WORK REQUIRED: Each record must be output exactly and in full.

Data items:
* * * * * * * * *

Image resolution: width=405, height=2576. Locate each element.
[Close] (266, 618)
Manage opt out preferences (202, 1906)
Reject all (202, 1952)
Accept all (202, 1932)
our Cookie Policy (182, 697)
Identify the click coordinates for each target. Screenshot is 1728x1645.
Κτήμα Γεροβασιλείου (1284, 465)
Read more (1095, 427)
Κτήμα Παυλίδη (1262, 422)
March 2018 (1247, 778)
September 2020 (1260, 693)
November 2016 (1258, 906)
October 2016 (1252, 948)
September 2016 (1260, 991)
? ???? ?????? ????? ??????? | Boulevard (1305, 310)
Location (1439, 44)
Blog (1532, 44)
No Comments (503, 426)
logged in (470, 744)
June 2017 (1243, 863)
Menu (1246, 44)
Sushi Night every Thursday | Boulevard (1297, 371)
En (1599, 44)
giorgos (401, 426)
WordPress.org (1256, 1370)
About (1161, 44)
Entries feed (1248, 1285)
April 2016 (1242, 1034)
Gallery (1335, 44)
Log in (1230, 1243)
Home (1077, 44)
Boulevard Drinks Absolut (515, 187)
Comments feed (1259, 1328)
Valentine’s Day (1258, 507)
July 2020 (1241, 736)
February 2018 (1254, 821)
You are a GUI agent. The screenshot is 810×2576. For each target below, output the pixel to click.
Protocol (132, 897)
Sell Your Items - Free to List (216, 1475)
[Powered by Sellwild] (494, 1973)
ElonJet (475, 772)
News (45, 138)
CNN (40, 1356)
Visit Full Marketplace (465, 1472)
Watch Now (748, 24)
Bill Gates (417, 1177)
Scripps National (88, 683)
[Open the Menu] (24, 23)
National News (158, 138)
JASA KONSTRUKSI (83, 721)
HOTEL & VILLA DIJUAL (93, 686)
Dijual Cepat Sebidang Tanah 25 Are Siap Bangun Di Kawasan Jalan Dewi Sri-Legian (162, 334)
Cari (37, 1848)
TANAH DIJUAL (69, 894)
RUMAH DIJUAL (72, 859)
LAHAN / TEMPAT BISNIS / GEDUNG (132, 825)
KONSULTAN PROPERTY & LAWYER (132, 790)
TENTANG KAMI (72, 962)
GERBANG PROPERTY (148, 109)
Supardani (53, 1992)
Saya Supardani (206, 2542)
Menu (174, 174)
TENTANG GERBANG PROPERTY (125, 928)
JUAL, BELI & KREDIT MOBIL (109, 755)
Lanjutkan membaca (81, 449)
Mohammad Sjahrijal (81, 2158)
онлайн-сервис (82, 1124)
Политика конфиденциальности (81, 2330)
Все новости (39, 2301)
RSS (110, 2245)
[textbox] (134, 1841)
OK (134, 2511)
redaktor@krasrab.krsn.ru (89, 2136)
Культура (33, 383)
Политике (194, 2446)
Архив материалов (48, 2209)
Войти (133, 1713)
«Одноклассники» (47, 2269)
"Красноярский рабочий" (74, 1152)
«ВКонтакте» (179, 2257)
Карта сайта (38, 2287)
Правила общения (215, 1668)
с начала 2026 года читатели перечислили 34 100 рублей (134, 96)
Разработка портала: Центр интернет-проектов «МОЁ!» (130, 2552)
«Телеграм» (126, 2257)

* * * * * * * * *

WRITTEN SOLUTION:
Image resolution: width=405, height=2576. Locate each element.
[Close] (266, 618)
Manage opt out preferences (202, 1906)
Reject all (202, 1952)
Accept all (202, 1932)
our Cookie Policy (182, 697)
Identify the click coordinates for each target. Screenshot is 1728x1645.
Κτήμα Γεροβασιλείου (1284, 465)
Read more (1095, 427)
Κτήμα Παυλίδη (1262, 422)
March 2018 (1247, 778)
September 2020 (1260, 693)
November 2016 (1258, 906)
October 2016 (1252, 948)
September 2016 (1260, 991)
? ???? ?????? ????? ??????? | Boulevard (1305, 310)
Location (1439, 44)
Blog (1532, 44)
No Comments (503, 426)
logged in (470, 744)
June 2017 (1243, 863)
Menu (1246, 44)
Sushi Night every Thursday | Boulevard (1297, 371)
En (1599, 44)
giorgos (401, 426)
WordPress.org (1256, 1370)
About (1161, 44)
Entries feed (1248, 1285)
April 2016 (1242, 1034)
Gallery (1335, 44)
Log in (1230, 1243)
Home (1077, 44)
Boulevard Drinks Absolut (515, 187)
Comments feed (1259, 1328)
Valentine’s Day (1258, 507)
July 2020 (1241, 736)
February 2018 (1254, 821)
You are a GUI agent. The screenshot is 810×2576. For each target below, output the pixel to click.
Protocol (132, 897)
Sell Your Items - Free to List (216, 1475)
[Powered by Sellwild] (494, 1973)
ElonJet (475, 772)
News (45, 138)
CNN (40, 1356)
Visit Full Marketplace (465, 1472)
Watch Now (748, 24)
Bill Gates (417, 1177)
Scripps National (88, 683)
[Open the Menu] (24, 23)
National News (158, 138)
JASA KONSTRUKSI (83, 721)
HOTEL & VILLA DIJUAL (93, 686)
Dijual Cepat Sebidang Tanah 25 Are Siap Bangun Di Kawasan Jalan Dewi Sri-Legian (162, 334)
Cari (37, 1848)
TANAH DIJUAL (69, 894)
RUMAH DIJUAL (72, 859)
LAHAN / TEMPAT BISNIS / GEDUNG (132, 825)
KONSULTAN PROPERTY & LAWYER (132, 790)
TENTANG KAMI (72, 962)
GERBANG PROPERTY (148, 109)
Supardani (53, 1992)
Saya Supardani (206, 2542)
Menu (174, 174)
TENTANG GERBANG PROPERTY (125, 928)
JUAL, BELI & KREDIT MOBIL (109, 755)
Lanjutkan membaca (81, 449)
Mohammad Sjahrijal (81, 2158)
онлайн-сервис (82, 1124)
Политика конфиденциальности (81, 2330)
Все новости (39, 2301)
RSS (110, 2245)
[textbox] (134, 1841)
OK (134, 2511)
redaktor@krasrab.krsn.ru (89, 2136)
Культура (33, 383)
Политике (194, 2446)
Архив материалов (48, 2209)
Войти (133, 1713)
«Одноклассники» (47, 2269)
"Красноярский рабочий" (74, 1152)
«ВКонтакте» (179, 2257)
Карта сайта (38, 2287)
Правила общения (215, 1668)
с начала 2026 года читатели перечислили 34 100 рублей (134, 96)
Разработка портала: Центр интернет-проектов «МОЁ!» (130, 2552)
«Телеграм» (126, 2257)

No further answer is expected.